The ongoing research of the URP program is focused on mining this decade-plus archive while observing all activity from the new data continually being acquired. At higher latitudes such as the volcanoes in Kamchatka, ASTER can acquire data as frequently as every 1-3 days providing unique day-night-day observations (Figure 3). During long eruptions, this frequency results in an archive of dozens to hundreds of scenes. There has never been data acquired of volcanic activity at this temporal and high spatial resolution, which has also allowed studies into rates of cloud cover and average detection/observation rates in order to plan for future orbital sensors.
The archive is being mined for other longer-term studies of volcanic cyclical behavior, arc-wide integrative studies, and documenting subtle precursory activity.
Figure 2. ASTER URP observation of the eruption of Mt. Augustine, Alaska in January, 2006 (nighttime TIR decorrelation stretch highlighting the plume with ash shown as red, SO2 in yellow and orange indicating an equal mix of both.
Figure 3. ASTER URP observations of the eruption of Tolbachik volcano, Russia from 2012 – 2013. TIR data show the progression of the basaltic lava flows and creation of the flow field.
Plans are underway for Phase 4 of the URP. Currently, the limited number of MODIS-observed targets (17 on average), plus the continued AVHRR URP monitoring of the entire North Pacific region, consistently produces expedited requests at or near the maximum monthly limit for ASTER (Figure 4). The primary goal is to find creative ways to collect more data more rapidly at more volcanoes. One straightforward way to do this is to relax the previously agreed upon limit of 30 EDS scenes each per month from the United States and Japan, which represents only approximately 0.33% of the average ASTER volume collected in a given month.
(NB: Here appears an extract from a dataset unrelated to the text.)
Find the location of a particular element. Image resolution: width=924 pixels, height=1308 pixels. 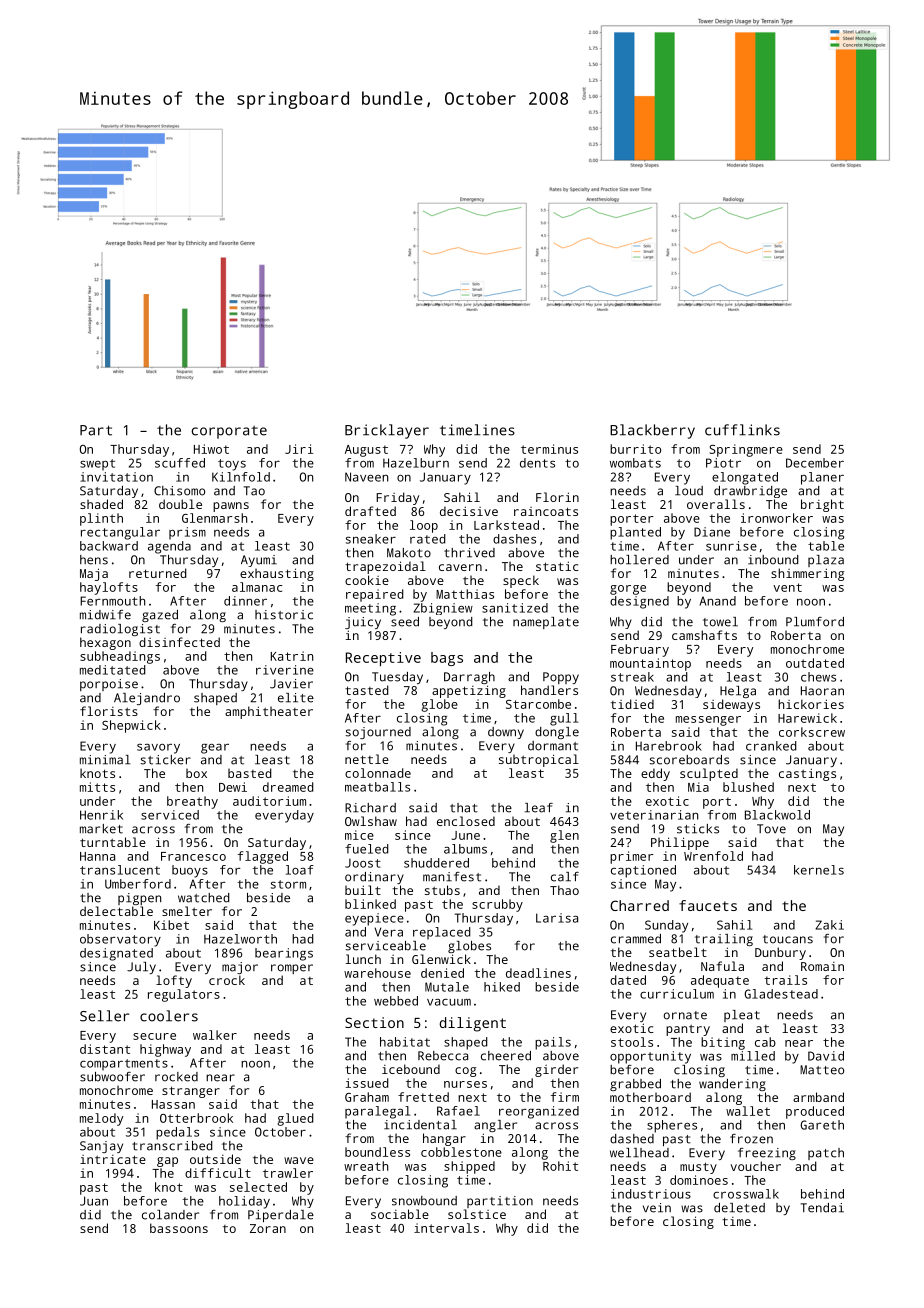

Phase 4 will also focus on integrating new high-temporal resolution sensors into the triggering algorithm, experiment more with ASTER’s observational strategy and resources in the latter years of the instrument and finally, incorporate new high spatial resolution sensors into the URP as the ASTER mission finally ends.
Figure 4. United States ASTER Science Team expedited scenes (solid line) and URP scenes (dashed line) per month beginning at the start of the URP project in 2004 and showing the three phases of the project. During those phases, the URP data increased from an average of 21.6% to 40.0% to 61.0% of the total expedited data collected by the United States Team, which attests to the success of the URP project.